During this period, it became clear that the ITG could not restore even one of the locomotives to running condition. The major cost was to replace the engine, torque converter and final drive, with prices in the area of £70,000 sterling to replace these components. Several engineering companies also queried whether the locomotives would be made available for sale, though the cost of replacing the engines and related drive components meant that these inquiries did not amount to much more than that. Since, two have been rebuilt for work in Sri Lanka; one is in storage in Wales.

==Return to Service==
In 2005, the ITG was approached by Beaver Power Ltd, who wanted to buy the three locomotives for re-use in Sri Lanka. After much deliberation, the ITG sold Nos. 2 and 3 to Beaver for export to Sri Lanka, and moved to Merthyr Tydfil for overhaul and regauging to allow them to run on the 5 ft 6 in broad gauge tracks in Sri Lanka. Locomotive No. 1 was also sent to Merthyr Tydfil for parts recovery to enable the other two to be rebuilt to running condition. At the time, No. 1 was still owned by the ITG, and was not offered for sale until five years later.

In May 2006, Nos. 2 and 3 departed for Sri Lanka to work at a Holcim cement plant in the Puttalam area. The work included regauging to 5 ft 6 in (1676 mm), fitting of a Rolls-Royce CV12 750 hp Diesel engine coupled to a Twin Disc 13800 MS230 torque converter (both engines had lost their Diesel engines, torque converter and final drives in 1991), and repainting in Holcim livery.

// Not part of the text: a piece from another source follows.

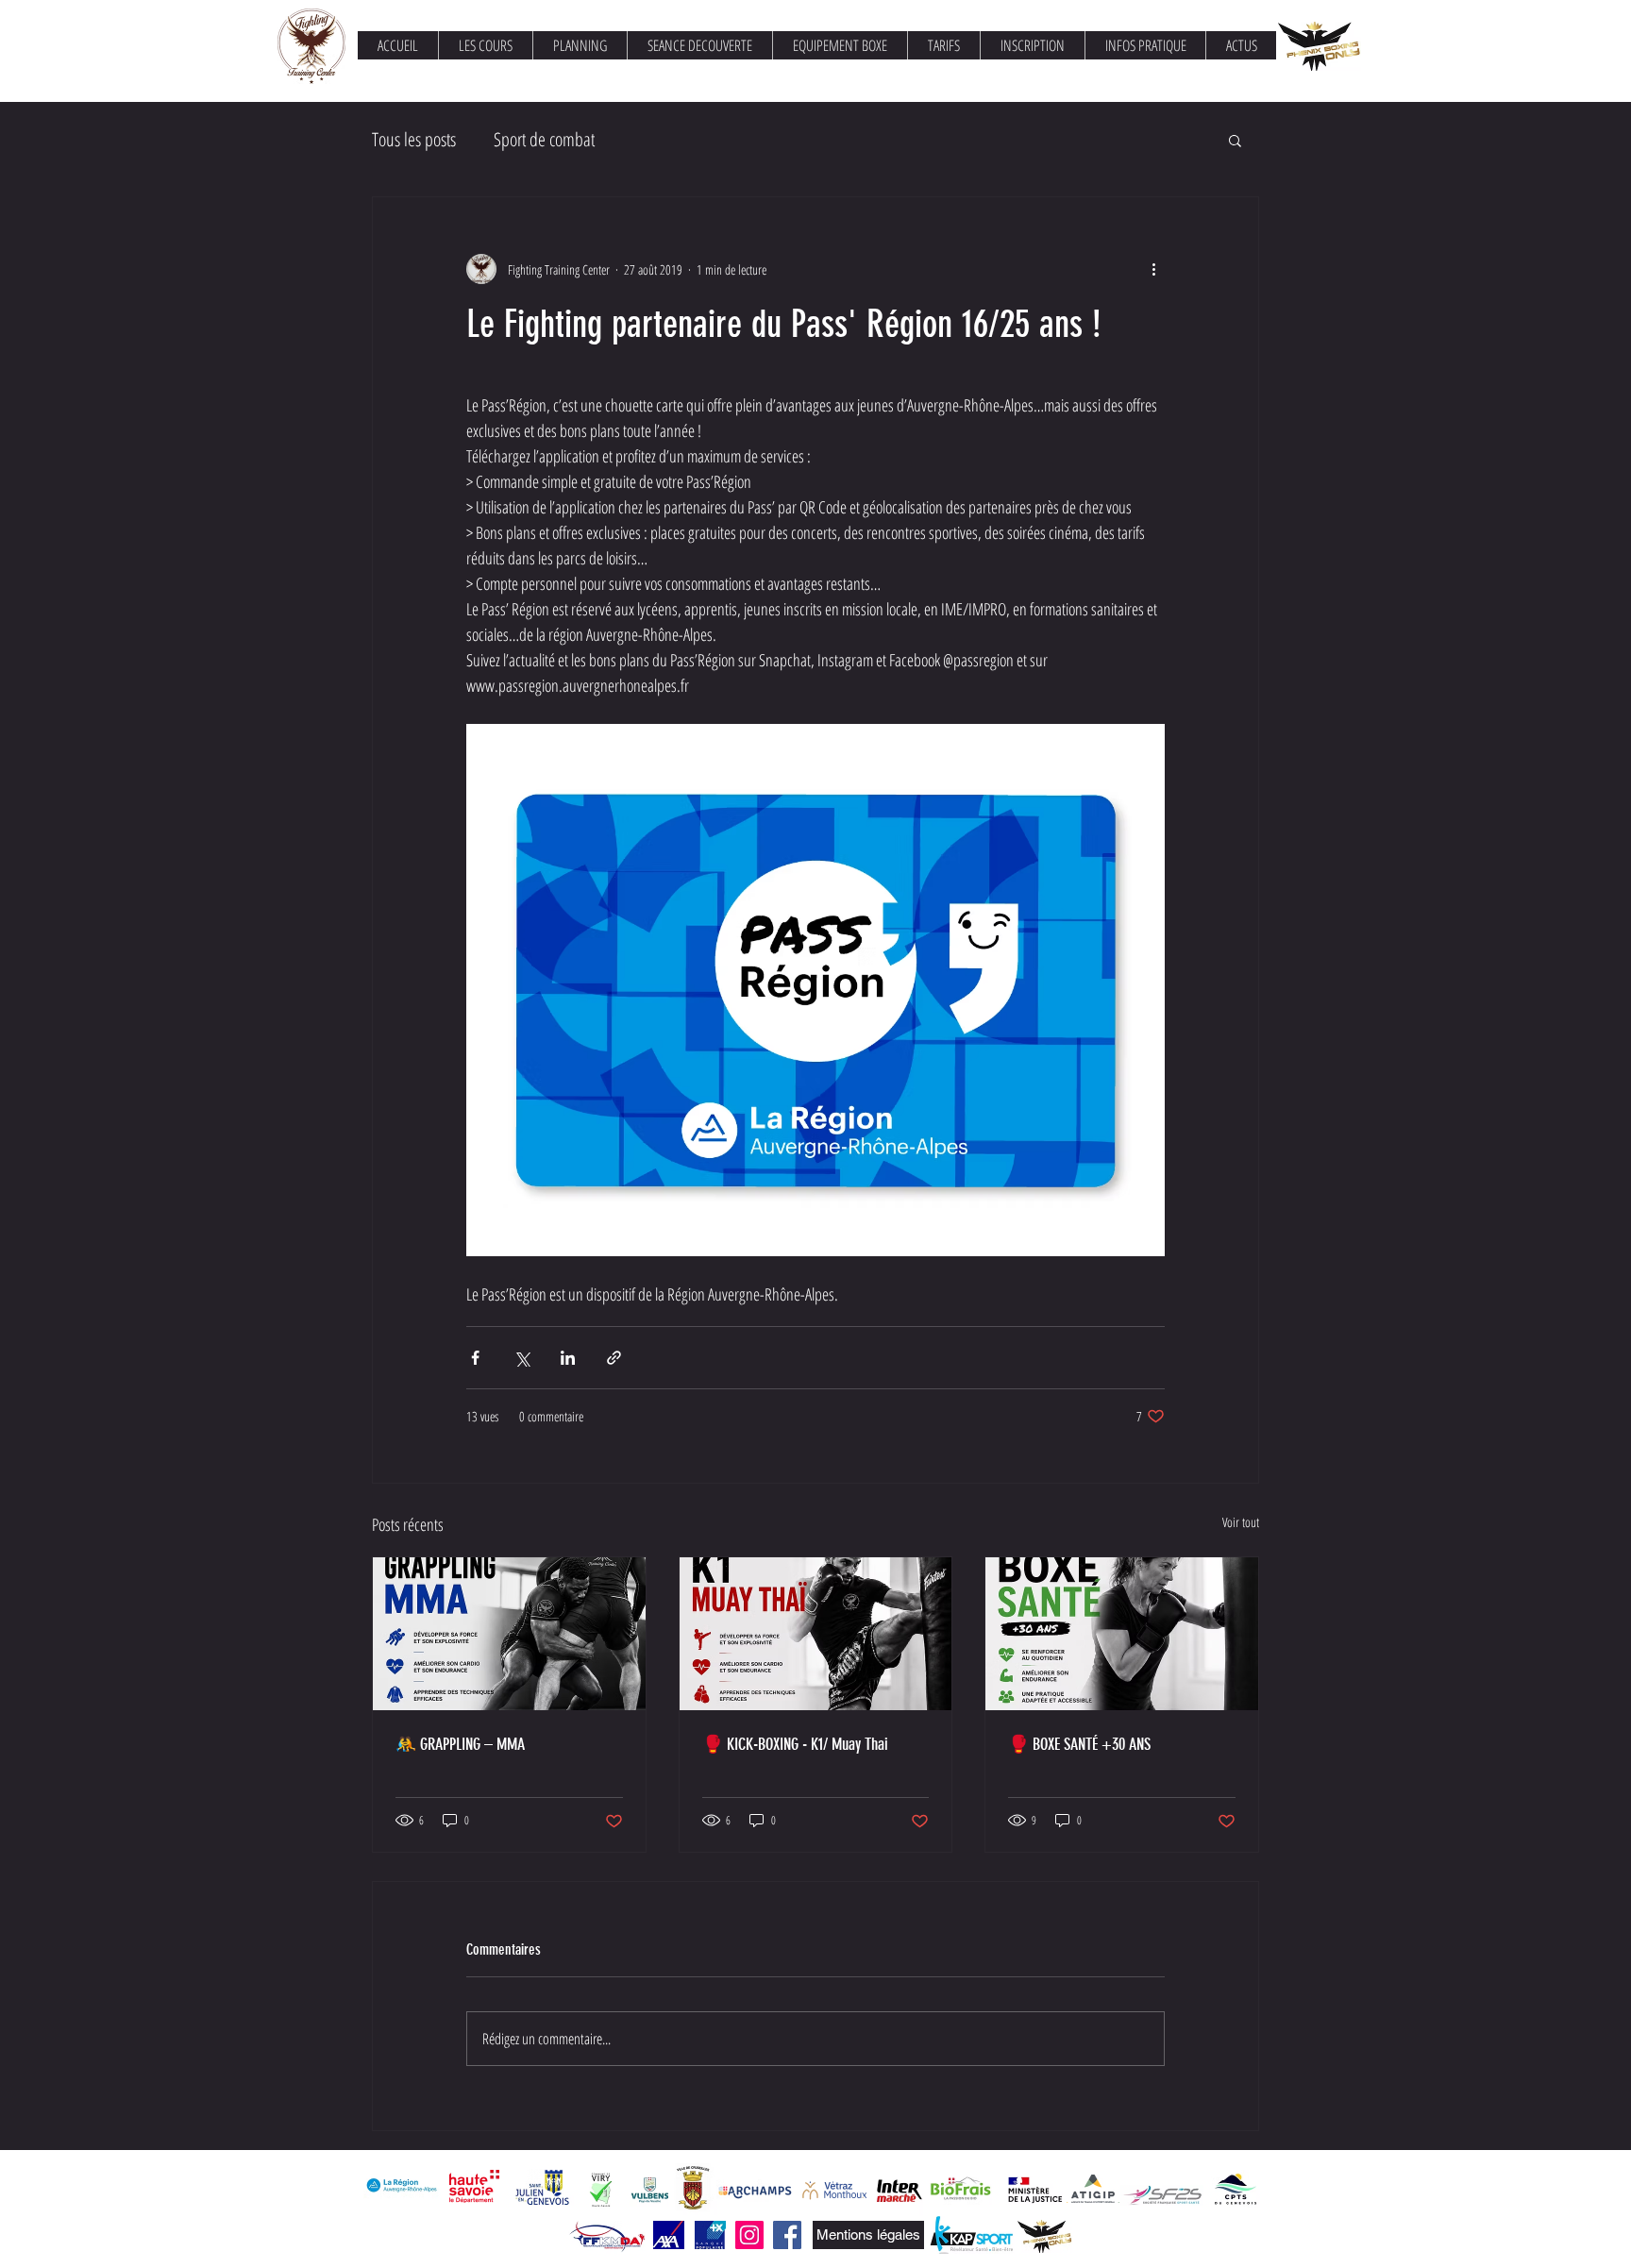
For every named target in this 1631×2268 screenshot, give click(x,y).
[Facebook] (787, 2235)
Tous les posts (414, 139)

In November 2010, the decision was made by the ITG to sell the stripped remains of No. 1 to Beaver, the sale being concluded on 28 November. This locomotive had lost its engine, torque converter and final drive in 1989, and was heavily stripped due to its use by Beaver as a spare parts unit. It is understood that the locomotive will be rebuilt for industrial service, whether in the UK or overseas.

It is understood that, as of 2010, locomotive No. 3 has been withdrawn and heavily stripped for parts. The locomotive still carries the white Holcim livery that it was painted in when first exported to Sri Lanka, while No. 2 was repainted into a blue and white livery: it is still in service. No. 2 has been named, "Shakhti", and No. 3, "Prince Vijaya" - nameplates adorn the cabsides of each locomotive. No. 2 has received a further repaint and now sports a red and white livery with yellow band.